What to work on: Using the records below, return exactly the lines from the one containing "Viewport: 960px width, 600px height." through the last, and omit pictures.

Dataset records:
# # # # # # #

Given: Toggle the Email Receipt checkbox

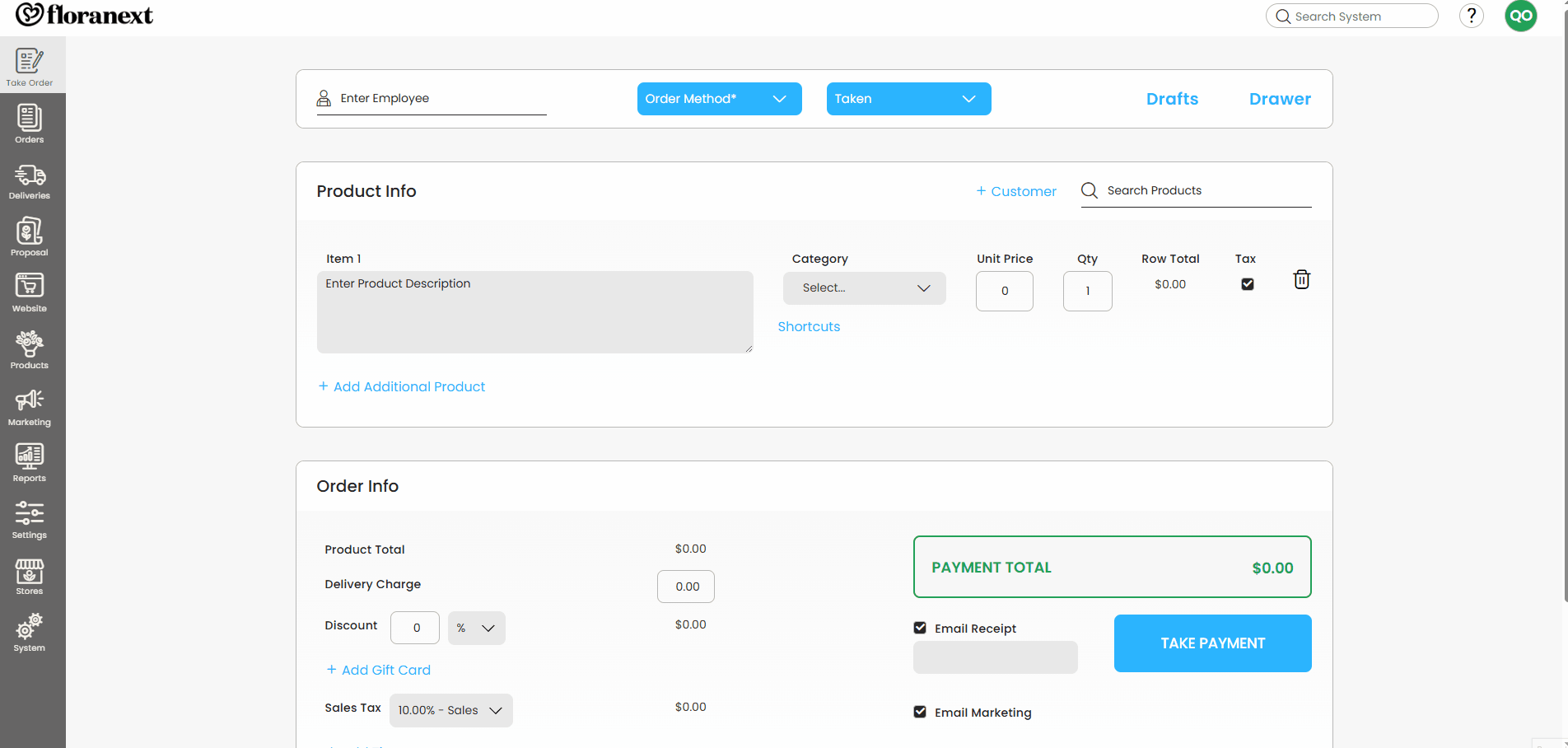Looking at the screenshot, I should point(920,628).
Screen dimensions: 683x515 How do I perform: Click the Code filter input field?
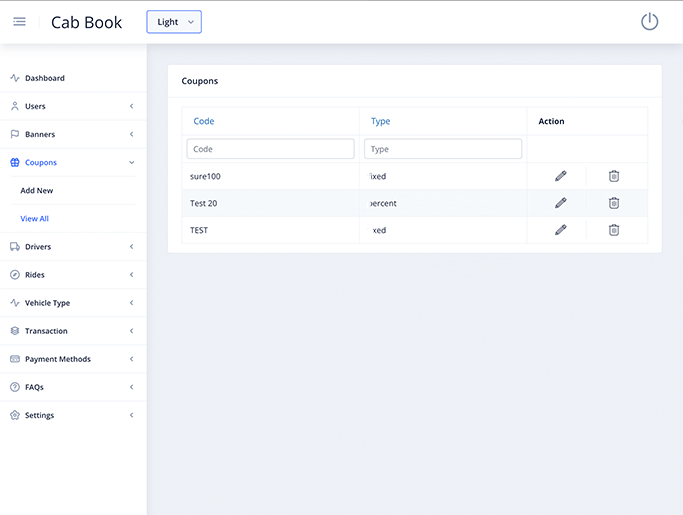click(270, 149)
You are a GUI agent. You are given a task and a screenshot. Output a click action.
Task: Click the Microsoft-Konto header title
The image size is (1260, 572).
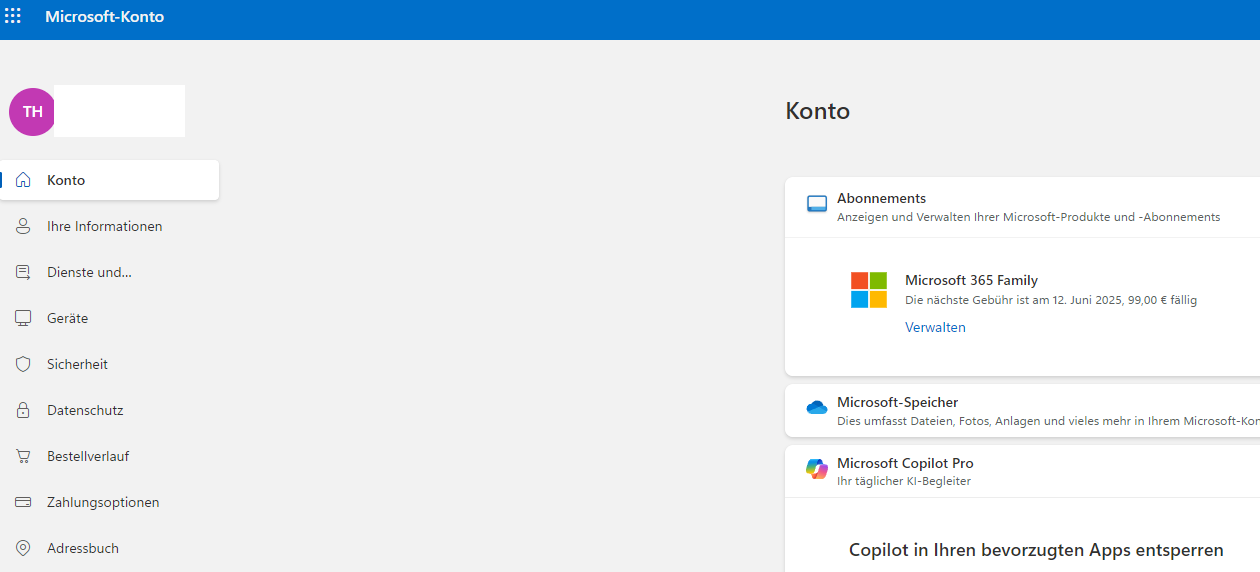[104, 17]
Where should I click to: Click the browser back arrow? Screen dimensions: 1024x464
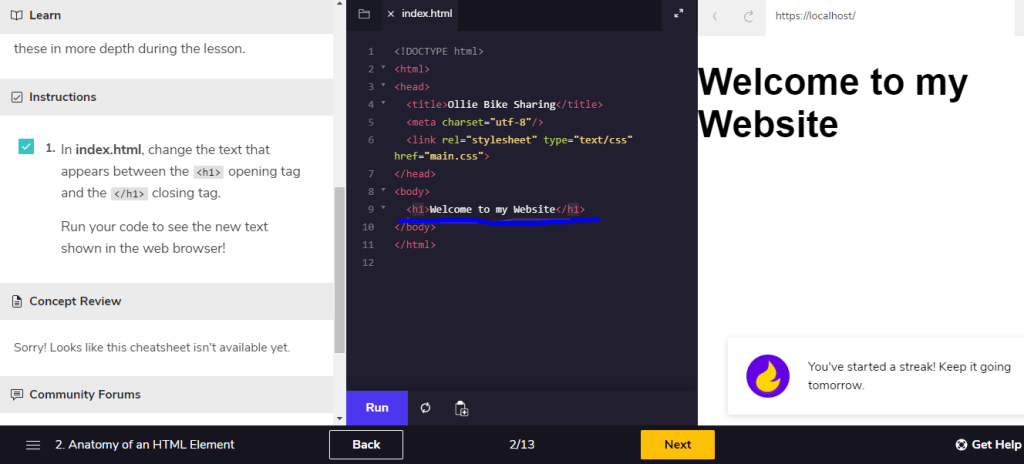click(x=715, y=16)
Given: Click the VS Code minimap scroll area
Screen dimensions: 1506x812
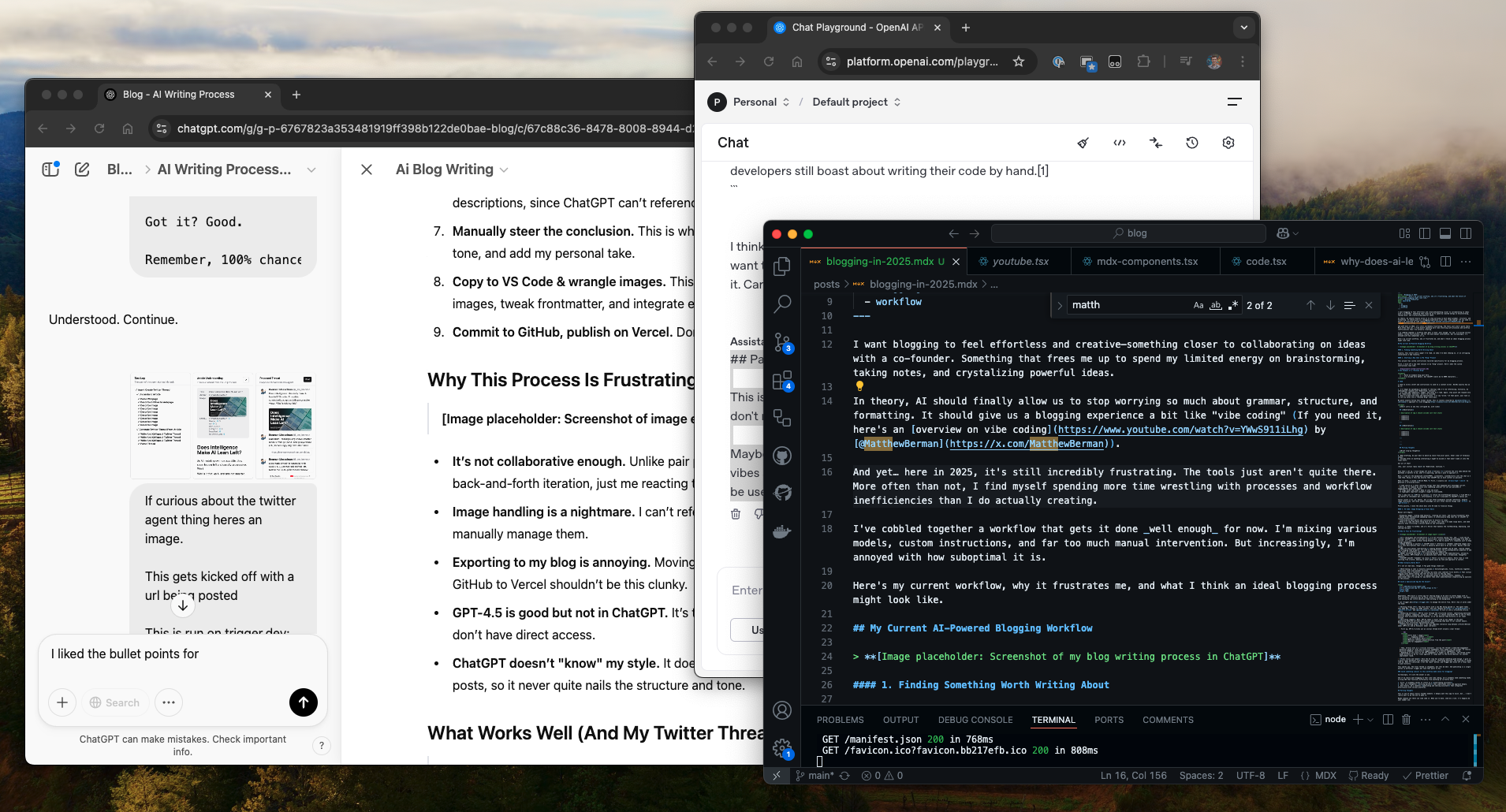Looking at the screenshot, I should [x=1433, y=497].

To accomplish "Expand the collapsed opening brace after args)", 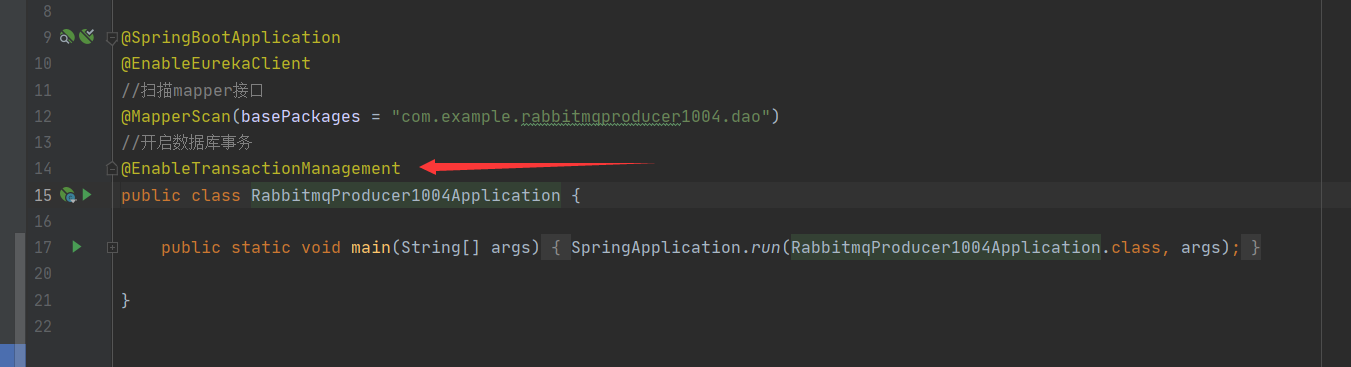I will tap(556, 247).
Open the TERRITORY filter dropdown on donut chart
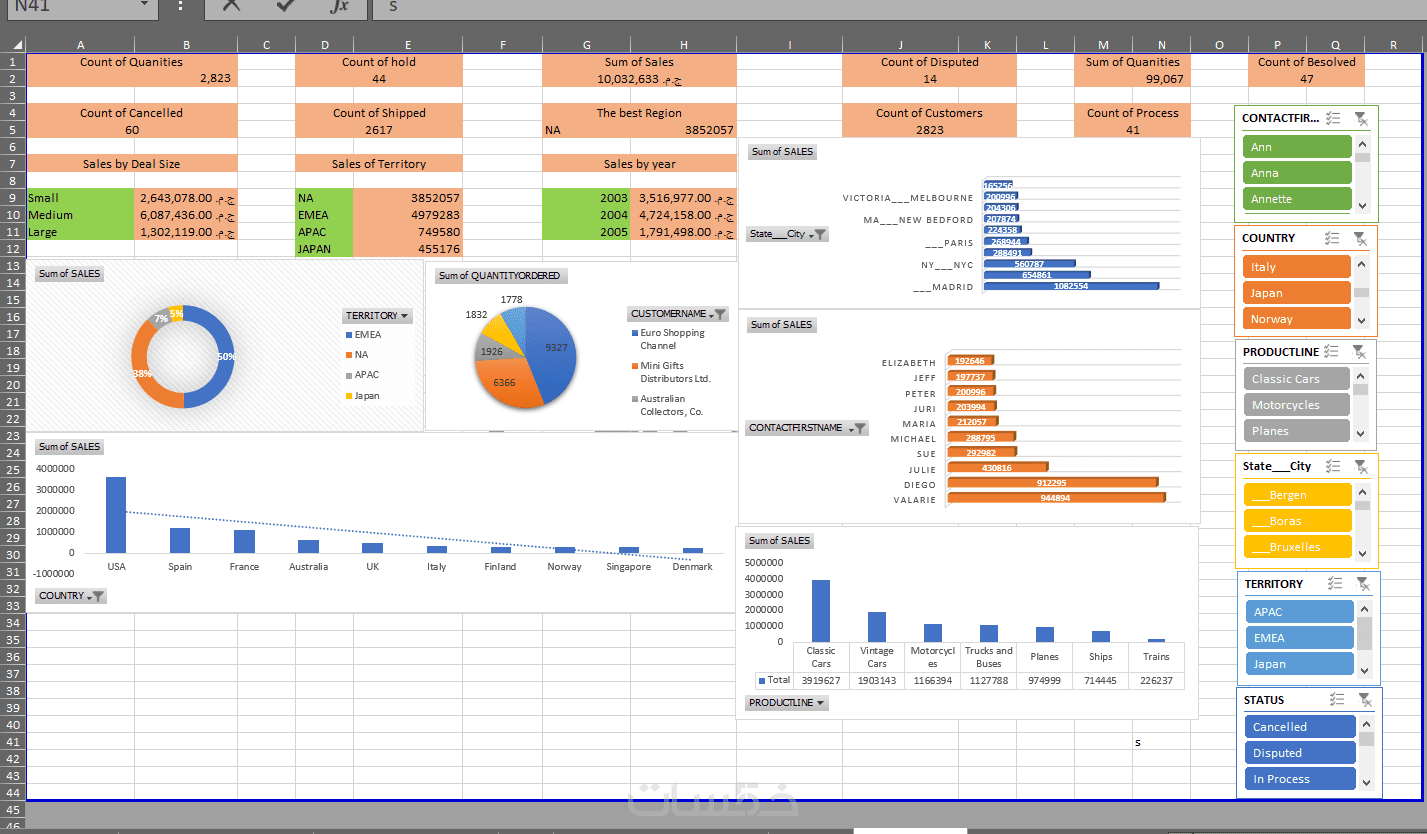Image resolution: width=1427 pixels, height=834 pixels. (378, 316)
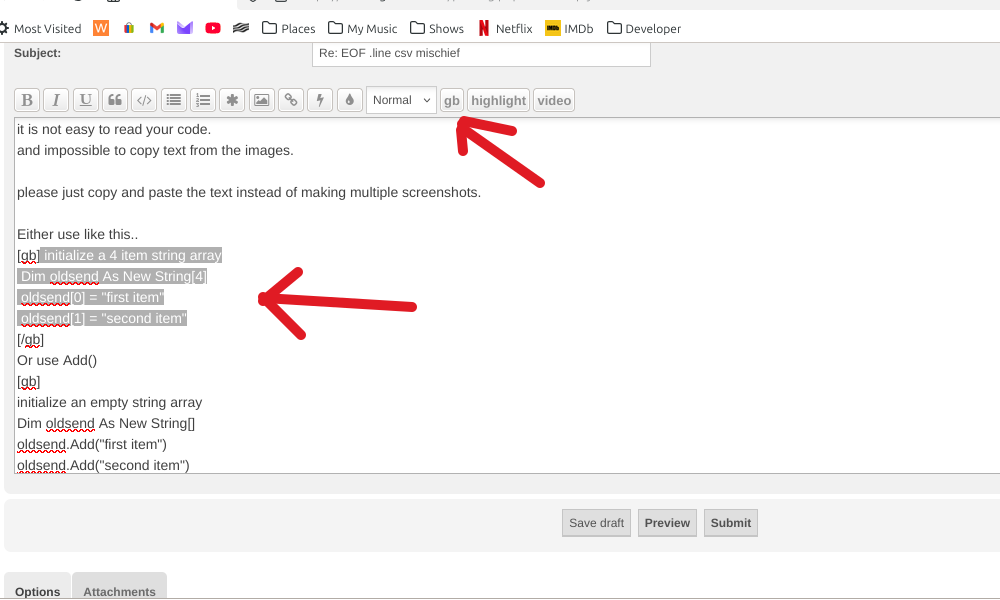Open the Places bookmark folder
Image resolution: width=1000 pixels, height=600 pixels.
(288, 29)
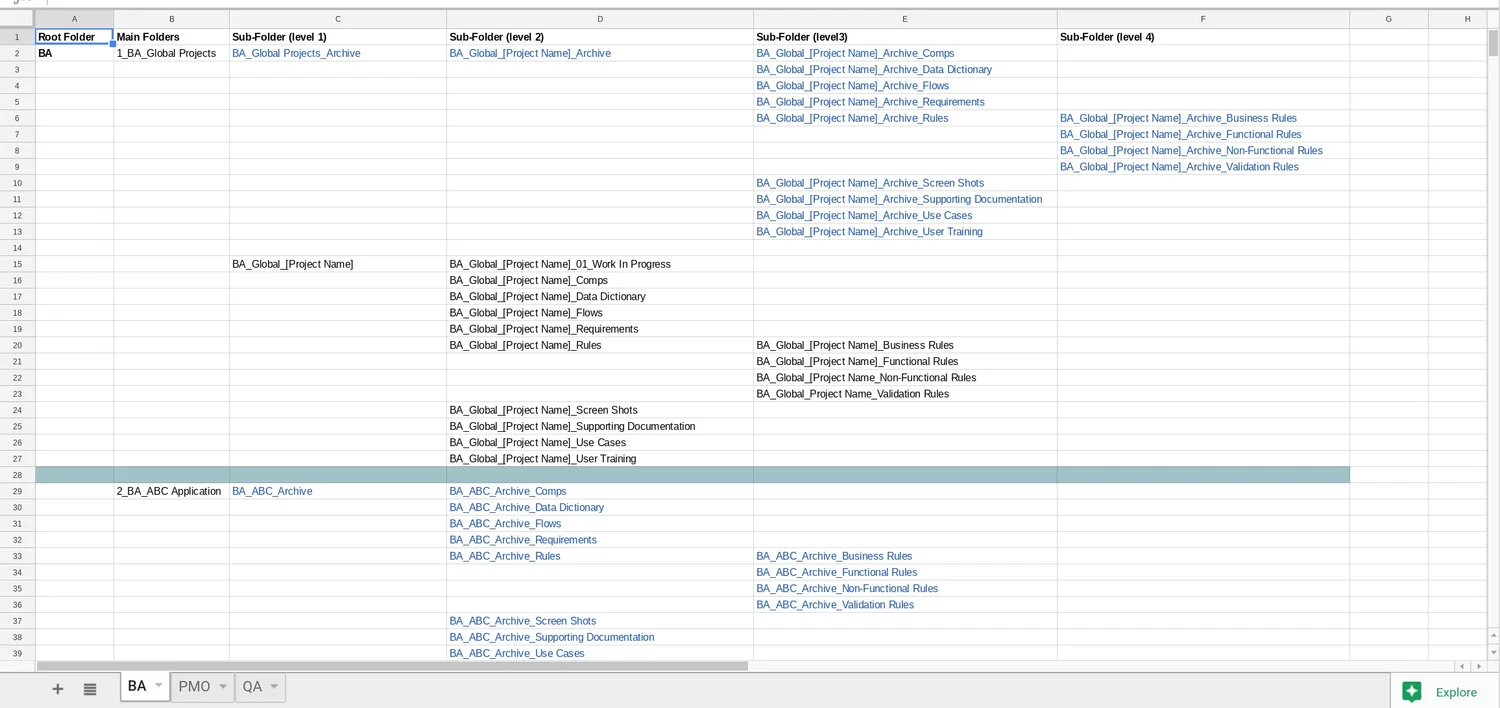Switch to the QA sheet tab
This screenshot has width=1500, height=708.
coord(252,687)
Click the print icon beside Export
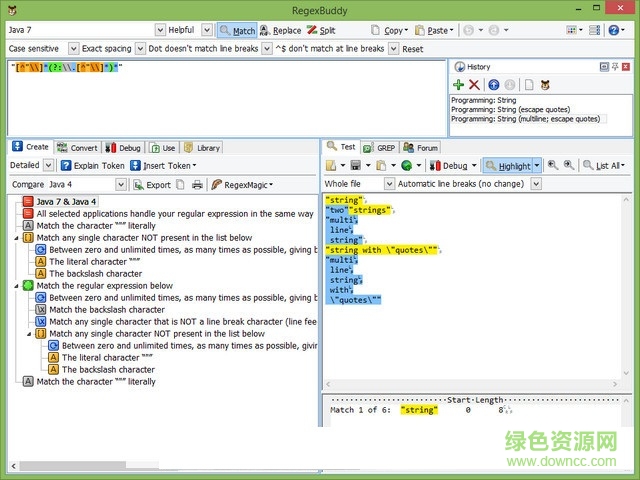 (197, 185)
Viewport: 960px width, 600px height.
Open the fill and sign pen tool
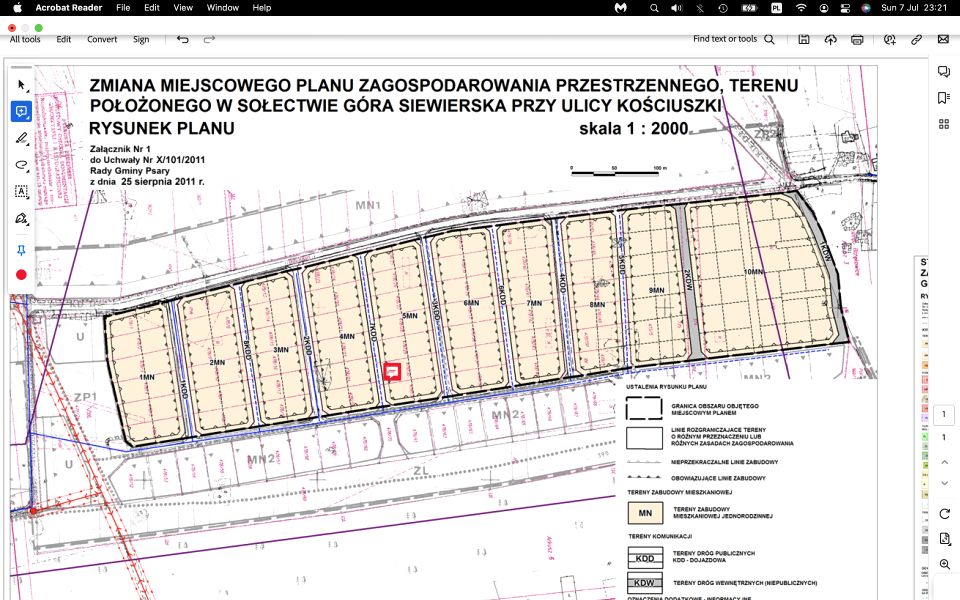tap(22, 218)
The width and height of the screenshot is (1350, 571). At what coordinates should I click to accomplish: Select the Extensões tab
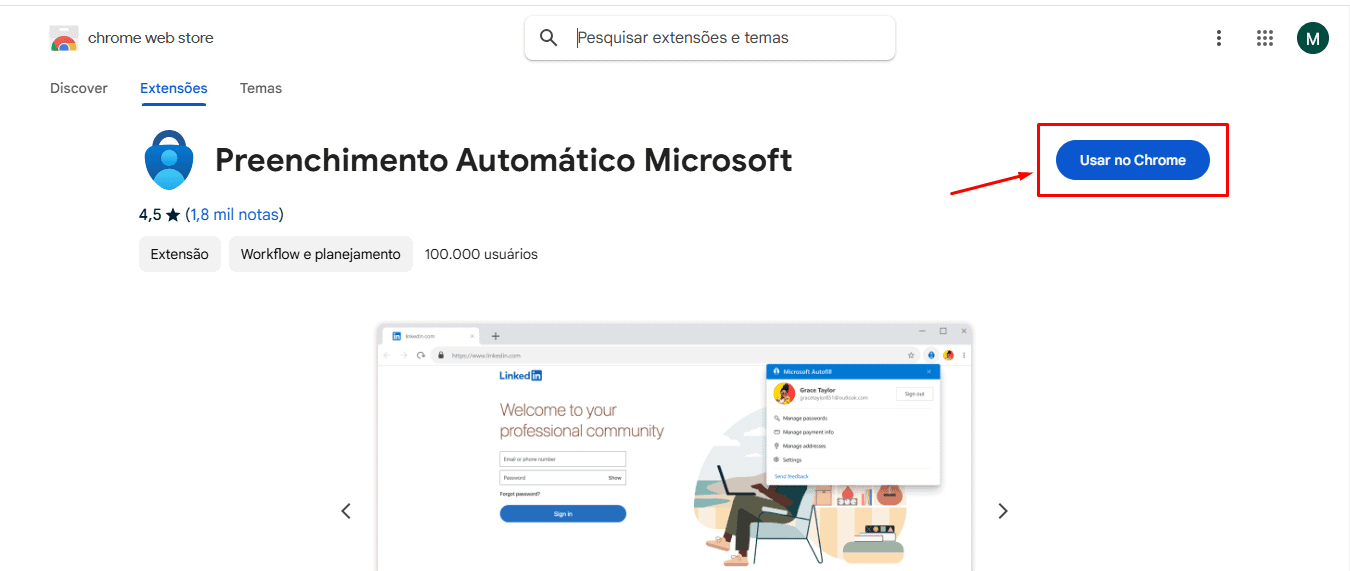tap(174, 88)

# # # # # # #

Exercise output:
Viewport: 960px width, 600px height.
Open the fill and sign pen tool
tap(22, 218)
The width and height of the screenshot is (1350, 571). At what coordinates should I click to accomplish: Select the Extensões tab
tap(174, 88)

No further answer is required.